Crónicas de un oyente de AM

El país que se escucha en la radio y el país que vemos en la calle.

Foto: Mónica Omayra

Estaba circulando por la Autopista Artigas, y antes de entrar a la colectora que da al Jardín Zoológico de la ciudad me vino a la mente la imagen de esos pobres viejitos abandonados en Clorinda, ciudad de un país vecino que se incendia. Me distraje tanto con la suerte de esos pobres ancianos que ahora sufrirán miserias en ese país incendiado, que en vez de entrar a la colectora subí al ramal de la autopista que lleva a las zonas residenciales de Puerto Fénix en la pujante y bella Lomá Pytá.

Entre las sombras de los edificios de oficina de millares de empresas radicadas en la zona, pensé para mis adentros: “Pobres viejos, abandonados a vivir a un país del tercer mundo, mientras nosotros acá estamos disfrutando de este 15 % de crecimiento” mientras retomaba la autopista con dirección a la Avenida Palma.
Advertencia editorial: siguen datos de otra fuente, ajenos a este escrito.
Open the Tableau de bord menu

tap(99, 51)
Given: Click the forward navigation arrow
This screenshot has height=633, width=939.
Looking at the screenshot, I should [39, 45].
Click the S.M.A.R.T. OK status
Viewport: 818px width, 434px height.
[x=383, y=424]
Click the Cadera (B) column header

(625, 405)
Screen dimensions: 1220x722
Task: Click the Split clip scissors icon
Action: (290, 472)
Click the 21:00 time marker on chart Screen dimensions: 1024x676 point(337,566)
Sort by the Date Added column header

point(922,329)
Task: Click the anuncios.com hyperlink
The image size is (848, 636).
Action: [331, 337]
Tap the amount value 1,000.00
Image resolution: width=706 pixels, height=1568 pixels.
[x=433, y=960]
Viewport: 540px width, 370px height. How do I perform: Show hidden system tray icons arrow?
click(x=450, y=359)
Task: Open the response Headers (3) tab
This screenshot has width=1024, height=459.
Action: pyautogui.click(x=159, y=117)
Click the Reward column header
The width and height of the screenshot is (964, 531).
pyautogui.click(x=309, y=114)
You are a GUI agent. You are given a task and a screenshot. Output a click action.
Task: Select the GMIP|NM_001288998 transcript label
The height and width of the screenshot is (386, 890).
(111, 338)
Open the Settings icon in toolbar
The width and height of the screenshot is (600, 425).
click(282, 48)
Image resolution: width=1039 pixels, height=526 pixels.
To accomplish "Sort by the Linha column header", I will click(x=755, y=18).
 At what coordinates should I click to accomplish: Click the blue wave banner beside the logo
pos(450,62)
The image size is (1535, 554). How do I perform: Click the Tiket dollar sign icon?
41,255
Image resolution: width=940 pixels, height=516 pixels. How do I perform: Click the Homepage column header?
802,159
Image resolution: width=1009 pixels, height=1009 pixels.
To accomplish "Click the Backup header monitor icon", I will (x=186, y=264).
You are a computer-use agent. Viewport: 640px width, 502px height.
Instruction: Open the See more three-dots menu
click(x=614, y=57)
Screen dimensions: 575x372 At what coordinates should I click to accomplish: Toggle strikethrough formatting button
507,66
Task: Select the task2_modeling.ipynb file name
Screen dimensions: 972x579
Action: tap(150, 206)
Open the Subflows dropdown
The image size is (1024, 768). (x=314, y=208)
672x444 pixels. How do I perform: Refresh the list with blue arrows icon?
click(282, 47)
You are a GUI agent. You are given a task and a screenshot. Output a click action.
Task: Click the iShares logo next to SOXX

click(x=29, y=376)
Nuevamente y esta vez por el aire acondicionado de mi lujoso pero barato auto nacional, me distraje y tomé el ramal de la autopista que cruza frente a la Plaza Ikuá Bolaños, lo que me hizo entender que debía alejar mi mente de ese país incendiado y concentrarme en los hermosos caminos de nuestra desarrollada ciudad, de intrincados puentes y laberintos de cemento producto de las múltiples autopistas que se cruzan para que nos lleven a destino.

Prendí la radio de mi vehículo, un excelente artículo nacional con sonido envolvente 5.1 y escuché a Luis Bareiro y Pablo Hercken quienes nuevamente me hicieron sentir mal por esas pobre personas que viven en Argentina y Venezuela, entre los pajaritos de Maduro y las locuras populistas de Cristina.

En eso miro por el espejo retrovisor y veo que mi hijo tenía un leve catarro, también consecuencia del fuerte aire acondicionado, así que me dirigí a una estación de servicios llené el tanque con el barato combustible Ecológico, y me dirigí a uno de los tantos hospitales nacionales que pueblan nuestra ciudad. Al llegar fui atendido rápidamente; escalera mecánica mediante, subí al 2do piso donde un médico atendió a mi hijo con todo el tiempo del mundo, recetando varios medicamentos que conseguí luego en forma gratuita en la planta baja del mismo edificio.

Con tantas vueltas, extravíos, y el tiempo que me llevó acudir al Hospital, olvidé buscar a mis otros dos hijos del Colegio Estatal donde están siendo preparados para ir a la mejor Universidad del mundo, la UNA. Por suerte pude comunicarme rápidamente con la asistente pedagoga del Colegio y le pedí que les comunique que luego del almuerzo que les dan en el cole vayan en transporte público hasta mi casa ya que no podría ir a buscarlos.

Le di instrucciones para que escojan el Micro debido a que es muy seguro y viene climatizado, en cambio con el subte tendrían que caminar varias cuadras desde la estación más próxima pudiendo distraerse con los grandes centros de entretenimientos que hay por el camino (Parques infantiles, Bibliotecas, Museos, Teatros, etc) haciendo que lleguen tarde y olviden ayudarme a terminar el proyecto científico que me dio la Universidad.

Ya en mi domicilio estacioné el vehículo en la calle, un policía que cuida la cuadra me dijo que lo observaría para mi mayor tranquilidad, ingresé, prendí todos los splits sin temor de las facturas a fin de mes ya que como somos un país tan desarrollado y con la represa más grande del mundo la energía eléctrica es casi gratuita, le di una pelota a mi hijo para que vaya a jugar con los amigos a la plaza del barrio, y me dispuse a dormir, cuando nuevamente me vino a la mente la imagen de esos pobres viejitos abandonados en ese país vecino que se incendia, y la falta de democracia y desarrollo de Venezuela.

Borré mi mente, pensé en lo bien que nos va, en el 15 % y cerré mis ojitos suspirando por la suerte de haber nacido acá.